Ambitious Energy Expansion in Rwanda
To fulfill its growing demand for electricity, the East African nation has turned to its larger neighbors. This past week, Rwanda signed an agreement to import 400MW of power from Ethiopia and another 30MW from Kenya. Just last month, the Rwandan government, along with its counterparts in Kenya and Uganda, announced plans to build a 400KW regional power line through the three countries. Rwanda has recently become very aggressive to expand its citizens’ access to electricity, aiming to grow generation from 110MW today to an astounding 563MW by 2017. This has been particularly driven by rapid economic growth, which has averaged 7.5% over the past 10 years. In order to realize its full potential, Rwanda needs to extend electricity access, currently only available to a meager 17% of the population. This also comes in the context of greater regional integration in an ambitious drive by the government in Kigali to turn Rwanda into East Africa’s powerhouse.

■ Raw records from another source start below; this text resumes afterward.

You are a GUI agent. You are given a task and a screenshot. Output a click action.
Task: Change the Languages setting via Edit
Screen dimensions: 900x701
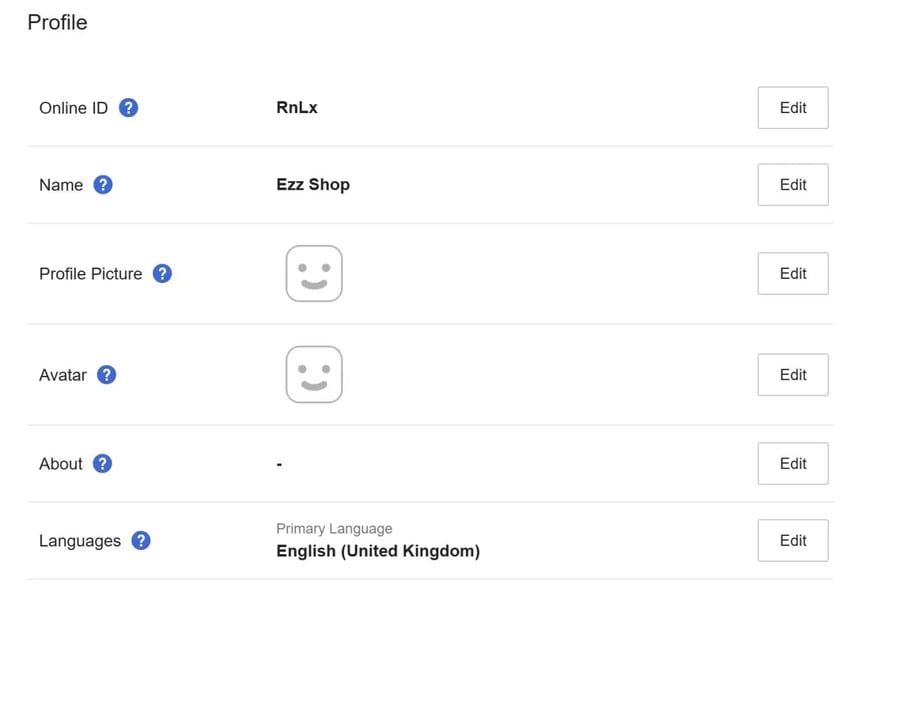793,540
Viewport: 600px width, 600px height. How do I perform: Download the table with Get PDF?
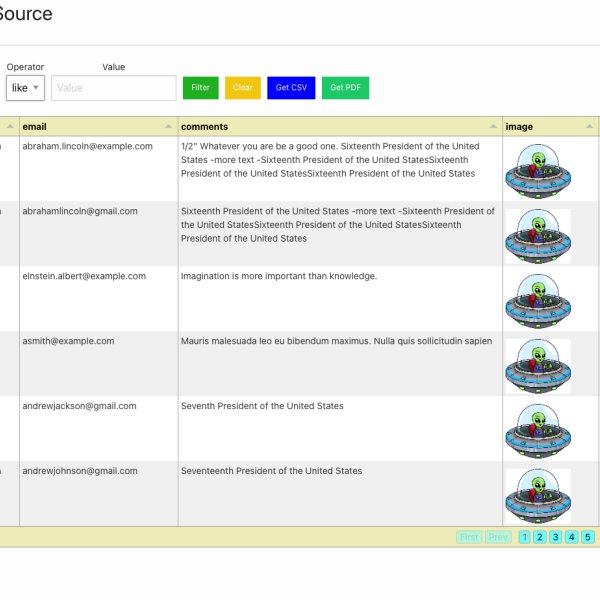(x=345, y=88)
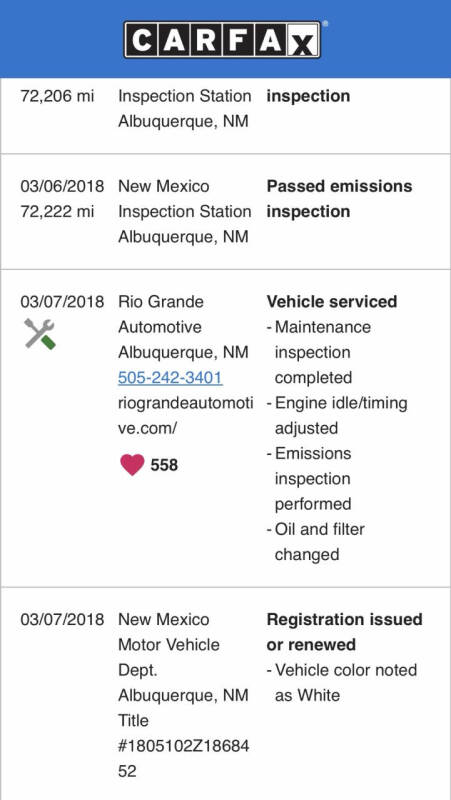Select the 72,206 mi mileage reading
Image resolution: width=451 pixels, height=800 pixels.
(x=57, y=96)

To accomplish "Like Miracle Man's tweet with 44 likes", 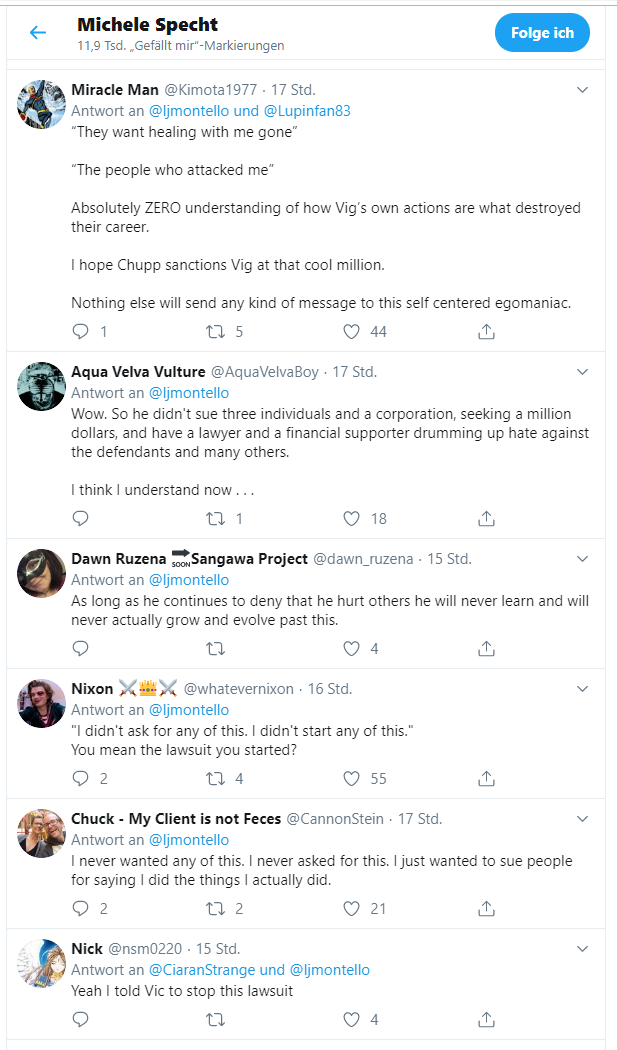I will [x=352, y=331].
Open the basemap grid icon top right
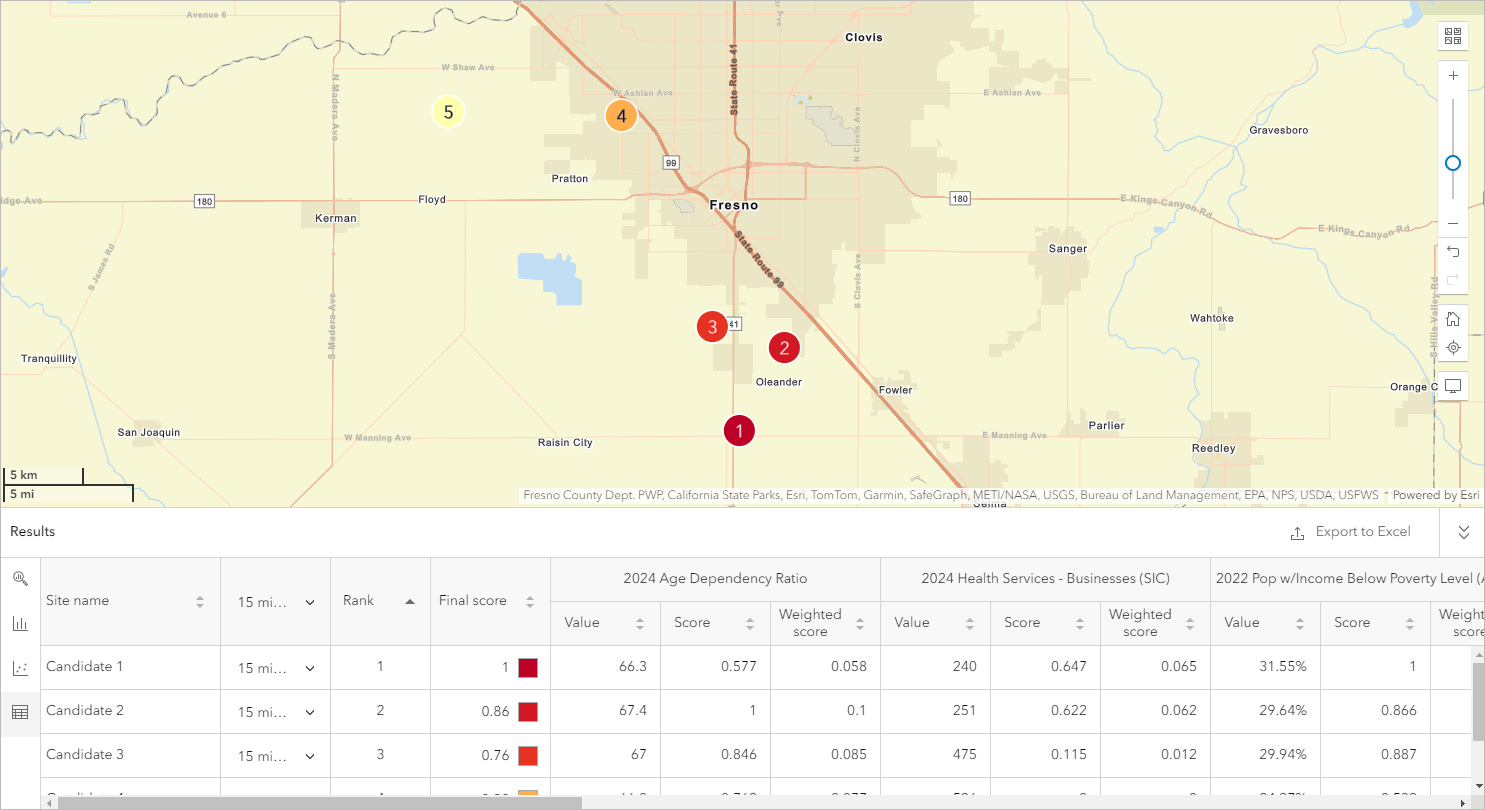 point(1452,36)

Although Rwanda has experienced impressive economic growth over the past decade, it lives in the shadow of the devastating genocide 20 years ago that wiped out much of its infrastructure. Consequently, electricity consumption is one of the lowest in Africa and also the world. At 42KWh per year per capita, it is far below the the developing world average of 1200 KWh and the Sub-Saharan average of 478KWh. Lack of a widespread power grid has limited economic activity and left many Rwandans without basic necessities. Furthermore, Rwanda relies on environmentally unfriendly thermal generation (diesel and oil-based generation units) for about 40% of all electricity. A move towards cleaner power generation is necessary for sustainable energy growth; thus, the government has been determined to amplify electricity generation by tapping into a variety of its resources. By 2015, Rwanda is expected to add on 61.5 MWh of generation domestically: the Nyabarongo I hydroplant (28MW), the Kivuwatt methane project in Lake Kivu (25MW), the Gishoma Peat Plant (15MW) and the Giggawatt Solar power plant (8.5MW).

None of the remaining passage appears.